Giovani e donne le categorie più colpite dalla crisi
In generale il peso della pandemia si fa sentire soprattutto tra i lavoratori con tipologie di contratto a termine, osservano diversi studi
di Redazione
Chi sta pagando di più la crisi derivata dalla pandemia? Perlopiù giovani e donne e in generale le persone con contratti di lavoro a termine. Secondo i nuovi dati dell’Eurostat, nel secondo trimestre del 2020 erano 19,2 milioni le persone in Europa impiegate con un contratto a tempo determinato, rispetto ai 21,5 milioni del primo trimestre dell’anno. Stando ai dati, la diminuzione significativa che si evidenzia tra i lavoratori a tempo determinato, corrisponde all’80,5% della diminuzione totale dell’occupazione per la fascia di età tra i 20 e i 64 anni in Europa. In particolar modo, però, a subire maggiormente gli effetti negativi della pandemia sul mercato del lavoro sono stati i giovani occupati con un contratto a termine: dal quarto trimestre dello scorso anno, al secondo trimestre del 2020, la quota di contratti a tempo determinato si è ridotta dal 46,2% al 42,7% per i giovani tra i 15 e i 24 anni, mentre in media è diminuita solo dall’11,6% al 10,2% per la popolazione di età compresa tra 20 e i 64.

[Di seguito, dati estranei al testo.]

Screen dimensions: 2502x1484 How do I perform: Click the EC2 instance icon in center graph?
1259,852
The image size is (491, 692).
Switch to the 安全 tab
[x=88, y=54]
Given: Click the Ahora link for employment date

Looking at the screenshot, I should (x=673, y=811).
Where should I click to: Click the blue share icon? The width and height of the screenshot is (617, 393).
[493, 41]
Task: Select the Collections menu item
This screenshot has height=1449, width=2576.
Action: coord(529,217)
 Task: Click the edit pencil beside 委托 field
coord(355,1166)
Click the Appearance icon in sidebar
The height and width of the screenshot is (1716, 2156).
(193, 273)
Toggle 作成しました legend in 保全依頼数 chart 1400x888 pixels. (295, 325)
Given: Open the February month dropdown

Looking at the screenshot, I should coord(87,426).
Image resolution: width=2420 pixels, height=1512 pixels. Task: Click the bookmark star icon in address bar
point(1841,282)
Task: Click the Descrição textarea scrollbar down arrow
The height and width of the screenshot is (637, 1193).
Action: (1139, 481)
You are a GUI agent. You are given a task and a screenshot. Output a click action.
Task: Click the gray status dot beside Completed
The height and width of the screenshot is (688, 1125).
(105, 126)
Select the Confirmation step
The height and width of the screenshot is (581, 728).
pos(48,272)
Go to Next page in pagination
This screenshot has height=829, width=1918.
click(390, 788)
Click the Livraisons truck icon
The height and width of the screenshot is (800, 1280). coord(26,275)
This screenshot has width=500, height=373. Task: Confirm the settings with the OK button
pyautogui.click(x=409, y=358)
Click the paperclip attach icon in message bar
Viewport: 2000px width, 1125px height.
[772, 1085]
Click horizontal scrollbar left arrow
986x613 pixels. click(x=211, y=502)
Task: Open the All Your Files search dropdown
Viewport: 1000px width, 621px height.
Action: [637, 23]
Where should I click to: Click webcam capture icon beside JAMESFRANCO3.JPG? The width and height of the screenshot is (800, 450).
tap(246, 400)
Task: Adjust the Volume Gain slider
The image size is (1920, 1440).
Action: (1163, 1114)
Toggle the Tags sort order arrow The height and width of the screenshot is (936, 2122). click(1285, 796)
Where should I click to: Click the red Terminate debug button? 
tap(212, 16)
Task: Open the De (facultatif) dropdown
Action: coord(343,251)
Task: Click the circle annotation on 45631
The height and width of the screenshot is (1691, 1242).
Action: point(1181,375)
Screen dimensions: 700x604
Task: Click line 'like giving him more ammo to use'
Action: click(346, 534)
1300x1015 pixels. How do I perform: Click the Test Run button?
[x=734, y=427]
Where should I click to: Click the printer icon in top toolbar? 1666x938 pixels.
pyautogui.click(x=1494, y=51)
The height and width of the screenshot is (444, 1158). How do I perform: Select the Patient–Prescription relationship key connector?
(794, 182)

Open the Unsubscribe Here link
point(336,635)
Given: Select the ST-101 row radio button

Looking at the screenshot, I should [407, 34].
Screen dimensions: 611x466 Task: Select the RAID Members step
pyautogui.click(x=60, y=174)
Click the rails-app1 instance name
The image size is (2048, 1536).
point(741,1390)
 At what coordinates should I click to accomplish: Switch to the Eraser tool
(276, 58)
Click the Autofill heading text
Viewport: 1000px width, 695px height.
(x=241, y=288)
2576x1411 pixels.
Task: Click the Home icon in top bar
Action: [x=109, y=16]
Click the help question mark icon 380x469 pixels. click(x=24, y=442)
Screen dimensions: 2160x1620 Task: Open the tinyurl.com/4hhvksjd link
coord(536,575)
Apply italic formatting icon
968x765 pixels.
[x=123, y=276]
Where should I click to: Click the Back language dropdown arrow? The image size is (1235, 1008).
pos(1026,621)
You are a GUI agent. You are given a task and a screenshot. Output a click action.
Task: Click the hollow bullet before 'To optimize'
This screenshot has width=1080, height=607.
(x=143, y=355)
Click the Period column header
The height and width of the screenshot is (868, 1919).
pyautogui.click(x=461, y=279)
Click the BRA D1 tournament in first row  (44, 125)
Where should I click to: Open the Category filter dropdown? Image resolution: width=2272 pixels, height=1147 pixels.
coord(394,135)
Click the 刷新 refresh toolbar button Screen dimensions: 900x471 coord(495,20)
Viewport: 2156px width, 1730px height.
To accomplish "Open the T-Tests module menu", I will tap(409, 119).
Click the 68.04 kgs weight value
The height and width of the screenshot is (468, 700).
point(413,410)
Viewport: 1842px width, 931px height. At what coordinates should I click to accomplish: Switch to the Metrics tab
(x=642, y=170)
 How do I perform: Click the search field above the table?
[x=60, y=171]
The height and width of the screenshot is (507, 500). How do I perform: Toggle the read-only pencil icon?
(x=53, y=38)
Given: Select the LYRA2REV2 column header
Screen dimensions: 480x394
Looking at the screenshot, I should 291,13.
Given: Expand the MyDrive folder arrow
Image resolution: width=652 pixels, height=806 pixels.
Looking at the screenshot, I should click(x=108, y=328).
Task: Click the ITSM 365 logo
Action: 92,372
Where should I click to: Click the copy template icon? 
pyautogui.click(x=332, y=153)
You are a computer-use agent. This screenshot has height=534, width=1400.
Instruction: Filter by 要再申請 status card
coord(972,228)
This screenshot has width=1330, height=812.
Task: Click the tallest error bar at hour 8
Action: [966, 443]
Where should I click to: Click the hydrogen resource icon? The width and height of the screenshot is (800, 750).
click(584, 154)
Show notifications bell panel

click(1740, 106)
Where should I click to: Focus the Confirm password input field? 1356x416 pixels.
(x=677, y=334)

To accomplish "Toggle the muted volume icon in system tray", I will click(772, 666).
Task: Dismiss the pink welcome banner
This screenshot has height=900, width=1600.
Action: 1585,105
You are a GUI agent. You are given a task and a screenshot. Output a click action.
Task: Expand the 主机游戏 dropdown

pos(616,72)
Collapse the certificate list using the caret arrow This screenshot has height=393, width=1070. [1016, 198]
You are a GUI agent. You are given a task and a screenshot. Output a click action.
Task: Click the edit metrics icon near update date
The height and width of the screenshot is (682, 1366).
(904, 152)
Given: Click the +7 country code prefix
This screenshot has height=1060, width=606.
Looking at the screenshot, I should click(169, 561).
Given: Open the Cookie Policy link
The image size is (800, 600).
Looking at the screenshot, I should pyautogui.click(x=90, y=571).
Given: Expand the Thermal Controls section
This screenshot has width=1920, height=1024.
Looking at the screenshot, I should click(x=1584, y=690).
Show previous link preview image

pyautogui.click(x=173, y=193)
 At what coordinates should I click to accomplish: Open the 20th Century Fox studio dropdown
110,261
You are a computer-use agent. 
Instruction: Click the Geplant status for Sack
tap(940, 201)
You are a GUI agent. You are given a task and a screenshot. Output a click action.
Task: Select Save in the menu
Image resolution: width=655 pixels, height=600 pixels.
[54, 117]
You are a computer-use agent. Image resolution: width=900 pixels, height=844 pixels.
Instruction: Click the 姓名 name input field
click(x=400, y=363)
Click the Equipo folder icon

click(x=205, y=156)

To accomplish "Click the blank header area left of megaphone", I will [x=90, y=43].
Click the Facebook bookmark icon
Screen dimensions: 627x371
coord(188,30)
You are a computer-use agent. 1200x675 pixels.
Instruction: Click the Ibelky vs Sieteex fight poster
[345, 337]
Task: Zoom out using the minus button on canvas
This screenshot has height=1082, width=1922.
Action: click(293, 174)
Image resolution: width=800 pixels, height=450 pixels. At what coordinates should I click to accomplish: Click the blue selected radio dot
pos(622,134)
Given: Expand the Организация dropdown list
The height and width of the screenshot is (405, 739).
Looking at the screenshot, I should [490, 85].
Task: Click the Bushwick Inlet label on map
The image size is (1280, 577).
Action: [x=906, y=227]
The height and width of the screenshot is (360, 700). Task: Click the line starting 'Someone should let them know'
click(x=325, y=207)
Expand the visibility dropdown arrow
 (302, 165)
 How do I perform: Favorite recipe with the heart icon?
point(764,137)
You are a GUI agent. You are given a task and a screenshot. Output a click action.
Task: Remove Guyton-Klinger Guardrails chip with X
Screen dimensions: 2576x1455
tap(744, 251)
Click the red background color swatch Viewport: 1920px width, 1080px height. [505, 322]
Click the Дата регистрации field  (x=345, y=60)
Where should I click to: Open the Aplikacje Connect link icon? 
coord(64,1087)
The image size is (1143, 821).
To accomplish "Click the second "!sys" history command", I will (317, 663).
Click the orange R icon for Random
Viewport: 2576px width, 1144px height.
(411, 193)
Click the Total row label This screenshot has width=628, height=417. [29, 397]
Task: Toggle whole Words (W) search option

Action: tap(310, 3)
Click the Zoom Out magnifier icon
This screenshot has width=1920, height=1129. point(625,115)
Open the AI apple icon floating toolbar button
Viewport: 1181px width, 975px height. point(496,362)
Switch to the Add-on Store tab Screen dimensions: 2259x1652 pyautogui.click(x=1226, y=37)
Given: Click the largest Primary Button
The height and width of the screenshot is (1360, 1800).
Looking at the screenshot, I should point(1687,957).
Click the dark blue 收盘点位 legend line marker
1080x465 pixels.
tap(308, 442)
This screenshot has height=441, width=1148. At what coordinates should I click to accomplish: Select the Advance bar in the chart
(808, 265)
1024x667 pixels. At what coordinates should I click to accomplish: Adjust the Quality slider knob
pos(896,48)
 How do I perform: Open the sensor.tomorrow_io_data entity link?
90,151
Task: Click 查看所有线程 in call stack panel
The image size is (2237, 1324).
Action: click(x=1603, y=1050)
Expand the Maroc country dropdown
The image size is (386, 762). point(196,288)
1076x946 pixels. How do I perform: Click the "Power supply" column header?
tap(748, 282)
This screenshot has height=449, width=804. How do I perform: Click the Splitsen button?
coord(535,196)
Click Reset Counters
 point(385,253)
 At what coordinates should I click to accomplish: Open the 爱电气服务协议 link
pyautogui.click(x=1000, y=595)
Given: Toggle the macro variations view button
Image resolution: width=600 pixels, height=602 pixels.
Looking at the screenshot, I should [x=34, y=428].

Il focus a livello regionale mostra che la diminuzione dei contratti a termine è stata una conseguenza diffusa tra tutti i paesi dell’Unione europea, ad eccezione di Lituania e Danimarca. Secondo l’Eurostat, le contrazioni di contratti a termine più significative sono state individuate in Lettonia, Bulgaria, Malta, Slovenia, Estonia, Grecia e Slovacchia, tutti paesi dove la diminuzione ha superato il 20%.
Per quanto riguarda l’Italia, la situazione che descrive il peso della pandemia per i lavoratori precari è testimoniata anche da una recente analisi della Fondazione Studi Consulenti del Lavoro. Secondo lo studio, a subire maggiormente le conseguenze della crisi sono le donne con contratti a termine. In generale, tra il secondo trimestre del 2019 e lo stesso periodo del 2020, sono state rilevate 470 mila occupate in meno, per un calo nell’anno del 4,7%, ma a segnare la contrazione più evidente e consistente è stata la componente di lavoratrici a termine, che ha registrato 327 mila unità in meno, corrispondenti ad un calo del 22,7%.
L’analisi suggerisce che la componente femminile è stata quella che ha pagato di più il prezzo della crisi perché tradizionalmente impiegata nel settore dei servizi, che maggiormente hanno sofferto la pandemia e le conseguenti limitazioni. In linea con quanto emerso dai dati Eurostat, un’altra analisi, sempre della Fondazione Studi Consulenti del Lavoro, calcolando il costo in termini di lavoro e occupazione delle restrizioni introdotto con il Dpcm del 24 ottobre, arriva alla conclusione che le limitazioni colpiscono maggiormente i giovani e i precari.
Infatti, i settori e le attività chiuse dal Dpcm, sono gli stessi caratterizzati da occupazione giovanile – il 41,3% ha meno di 35 anni – e con percentuali di lavoratori a tempo determinato alte rispetto alla media nazionale: in questi comparti solo il 42,7% degli occupati ha un contratto di tipo permanente, contro una media nazionale del 64,1%, mentre il 25% ha un’occupazione a termine, a fronte della media italiana dell’11,7% con la stessa tipologia di contratto.
Nello specifico, la ristorazione a fronte del 45,8% di occupati a tempo indeterminato, conta il 25,3% di lavoratori a termine, nello sport il 22% ha un contratto a tempo indeterminato e l’11,5% determinato – la restante parte sono lavoratori autonomi -, mentre nell’ambito dello spettacolo, gli occupati sono quasi equamente tripartiti tra lavoratori autonomi, 37,7%, a tempo determinato, 31,2% e indeterminato, 31,1%.